O pesquisador Sebastião Carvalho, na fazenda.                                   Detalhes de maquinário antigo..

                A Fazenda de Santa Thereza, hoje de propriedade do Dr. Sebastião Faria, que ficou com a sede e 30 dos 108 alqueires primitivos, é banhada pelo ribeirão das Areas, que forma uma cachoeira com a capacidade de 200 HP.  Conserva-se até hoje um imponente arco, que, construído na época do Império, com o trabalho escravo, emoldura a estrada, interligando as várias dependências de um grande engenho de água, o qual, além de produzir energia elétrica, moe cana e cereais.

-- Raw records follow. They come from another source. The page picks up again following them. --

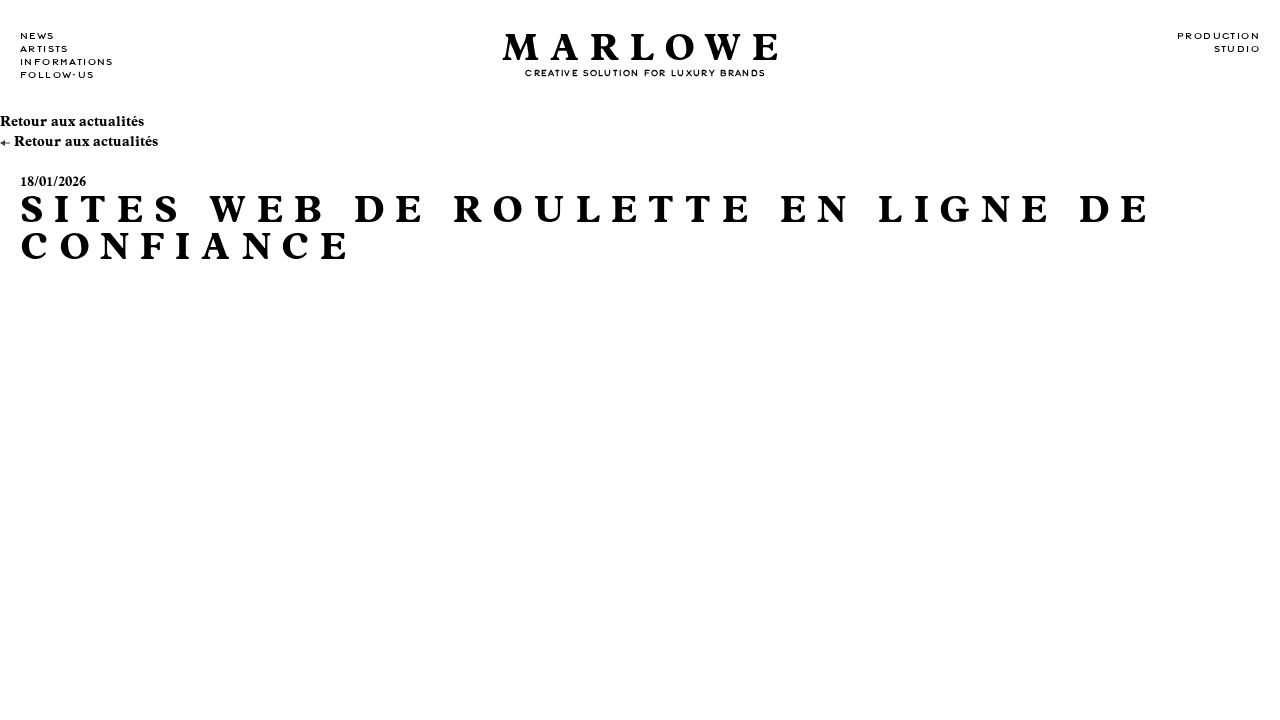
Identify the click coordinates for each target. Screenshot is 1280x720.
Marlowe (646, 48)
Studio (1237, 49)
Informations (67, 62)
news (37, 36)
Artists (44, 49)
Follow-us (57, 75)
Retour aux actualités (72, 122)
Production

Em suas dependências há instalações para o fabrico de melaço, rapadura e aguardente.

                Nas instalações do engenho as peças são muito antigas. A tampa do forno porta a seguinte inscrição: Fundição Alegria - Godinho & Cia. Prainha 22.

                A estrada que conduz à fazenda foi aberta para que D. Pedro pudesse passar, de charrete. A Casa Grande mantém as características da época do Império. Apenas alguns detalhes e o muro da varanda foram alterados. O teto é bem antigo. Há móveis da época do Império. Na sala de visitas, há um quadro pintado a crayon, da família do Barão de São Clemente. Nele, escrito em francês: Offeret à son cher papi par Eulalia Amelia Barcellos. Mars, 1862. (Oferecido a seu querido papai por Eulália Amélia de Barcellos - março de 1862).  Há um outro quadro, gravado por P. Cottin e impresso por Brochart, com o título de Le Hamac - (A Rede).  Num dos quartos, os móveis pertencentes aos pais do Sr. Sebastião conservam-se em excelente estado e pleno funcionamento.  Na sala há móveis como um sofá com pés de leão, além de duas cadeiras de braço de palhinha inglesa, da época imperial.

                Perguntado sobre como poderia o poder público ajudar no progresso da fazenda, disse o proprietário que a Prefeitura deveria tentar obter financiamento federal para ajuda à agropecuária. Queixou-se da dificuldade de mão de obra na região, referindo-se a certos abusos na interpretação e aplicação das leis trabalhistas.